Yang Perlu Dikerjakan -
1) Menurut teks tentang kontribusi perbankan Islam bagi UMKM, berapa persen andil UMKM dalam penyerapan tenaga kerja?
2) Sebutkan semua pihak yang, menurut teks tentang kontribusi perbankan Islam bagi UMKM, memberi perhatian besar pada upaya pengembangan dan pemberdayaan UMKM.
3) Teruskan teks tentang kontribusi perbankan Islam bagi UMKM, mulai setelah kalimat terakhirnya.

Kutipan Teks -
#####

Sunday 24 June 2012

KONTRIBUSI PERBANKAN ISLAM BAGI UMKM


PENGANTAR
 Upaya pengembangan dan pemberdayaan Usaha Mikro, Kecil dan Menengah (UMKM) dewasa ini mendapat perhatian yang cukup besar dari berbagai pihak, baik pemerintah, perbankan, swasta, lembaga swadaya masyarakat maupun lembaga-lembaga internasional. Hal ini dilatarbelakangi oleh besarnya potensi UMKM yang perlu diefektifkan sebagai motor penggerak perekonomian nasional setelah mengalami krisis ekonomi yang berkepanjangan.
Usaha mikro, kecil dan menengah merupakan perluasan pengertian Usaha Mikro Kecil dan menengah (UMKM). Usaha Mikro Kecil dan menengah (UMKM) merupakan salah satu bagian penting dari perekonomian suatu negara ataupun daerah, tidak terkecuali di Indonesia. Sebagai gambaran, kendati sumbangannya dalam output nasional (Product Domestic Regional Bruto /PDRB) hanya 56,7% dan dalam ekspor nonmigas hanya 15 persen, namun UMKM memberi kontribusi sekitar 99% dalam jumlah badan usaha di Indonesia serta mempunyai andil 99,6% dalam penyerapan tenaga kerja. Namun, dalam kenyataannya selama ini UMKM kurang mendapatkan perhatian. Dapat dikatakan bahwa kesadaran akan pentingnya UMKM dapat dikatakan barulah muncul belakangan ini saja.[1]
Bertitik tolak dari permasalahan tersebut di atas, perlu adanya kajian tentang peranan/kontribusi bank syariah dalam mendukung pengembangan UMKM, sebagai bagian pengembangan pembiayaan alternatif. Tulisan ini mencoba untuk mengkaji prinsip bank syariah, perkembangan bank syariah di Indonesia. dengan demikian diharapkan di masa depan akan semakin banyak UMKM yang memperoleh pembiayaan dari perbankan syariah.

#####

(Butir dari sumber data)

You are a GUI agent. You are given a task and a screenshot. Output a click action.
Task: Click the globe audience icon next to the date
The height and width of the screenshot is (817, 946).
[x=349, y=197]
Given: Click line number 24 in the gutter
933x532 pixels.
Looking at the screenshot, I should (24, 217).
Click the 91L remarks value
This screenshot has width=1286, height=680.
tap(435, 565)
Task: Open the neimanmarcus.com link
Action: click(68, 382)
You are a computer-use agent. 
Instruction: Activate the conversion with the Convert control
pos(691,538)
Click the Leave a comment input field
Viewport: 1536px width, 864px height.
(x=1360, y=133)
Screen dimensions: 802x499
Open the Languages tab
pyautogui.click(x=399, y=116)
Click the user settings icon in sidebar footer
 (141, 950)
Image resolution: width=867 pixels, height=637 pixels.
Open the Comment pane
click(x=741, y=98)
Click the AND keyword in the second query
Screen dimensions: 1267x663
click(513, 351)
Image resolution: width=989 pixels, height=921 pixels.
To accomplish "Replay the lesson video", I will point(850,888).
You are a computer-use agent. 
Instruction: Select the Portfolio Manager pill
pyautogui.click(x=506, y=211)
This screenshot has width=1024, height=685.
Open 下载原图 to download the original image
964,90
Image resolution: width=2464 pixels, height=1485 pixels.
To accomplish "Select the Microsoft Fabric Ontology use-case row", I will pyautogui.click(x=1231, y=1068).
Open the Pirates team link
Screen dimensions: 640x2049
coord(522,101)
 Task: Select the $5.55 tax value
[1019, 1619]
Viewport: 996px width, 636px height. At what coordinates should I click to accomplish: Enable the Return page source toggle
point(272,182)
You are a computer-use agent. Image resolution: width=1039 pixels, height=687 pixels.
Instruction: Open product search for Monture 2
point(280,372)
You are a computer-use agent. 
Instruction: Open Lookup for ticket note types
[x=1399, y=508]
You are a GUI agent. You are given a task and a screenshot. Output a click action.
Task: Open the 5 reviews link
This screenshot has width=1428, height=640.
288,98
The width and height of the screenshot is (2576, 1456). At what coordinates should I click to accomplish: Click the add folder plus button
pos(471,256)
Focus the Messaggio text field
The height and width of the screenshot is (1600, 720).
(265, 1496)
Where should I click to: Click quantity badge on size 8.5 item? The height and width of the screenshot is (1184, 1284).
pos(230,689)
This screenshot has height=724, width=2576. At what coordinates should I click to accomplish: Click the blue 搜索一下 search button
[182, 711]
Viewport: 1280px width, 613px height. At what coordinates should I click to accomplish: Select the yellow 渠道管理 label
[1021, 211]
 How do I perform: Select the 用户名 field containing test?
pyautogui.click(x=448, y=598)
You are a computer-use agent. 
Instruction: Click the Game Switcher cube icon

#####

Hasil Setiap Tugas -
1) UMKM mempunyai andil 99,6% dalam penyerapan tenaga kerja.

2) Pemerintah, perbankan, swasta, lembaga swadaya masyarakat, dan lembaga-lembaga internasional.

3)
PEMBAHASAN
A.     Potensi dan Perkembangan Bank Syariah Mendukung UMKM
UMKM merupakan salah satu sektor industri yang mampu bertahan dari dampak krisis global yang melanda dunia. Dengan kekebalannya ini, sudah jelas bahwa UMKM dapat diperhitungkan dalam meningkatkan stabilitas perekonomian Indonesia. Usaha Mikro Kecil dan Menengah (UMKM) dalam perekonomian Indonesia paling tidak memiliki beberapa peran. Pertama, kedudukannya sebagai pemain utama dalam kegiatan ekonomi di berbagai sektor. Kedua, penyedia lapangan kerja yang terbesar. Ketiga,  pemain penting dalam pengembangan kegiatan ekonomi lokal dan pemberdayaan masyarakat. Keempat, pencipta pasar baru dan sumber inovasi. Kelima,  sumbangannya dalam menjaga neraca pembayaran melalui kegiatan ekspor. Posisi penting ini sejak dilanda krisis belum semuanya berhasil dipertahankan sehingga pemulihan ekonomi belum optimal.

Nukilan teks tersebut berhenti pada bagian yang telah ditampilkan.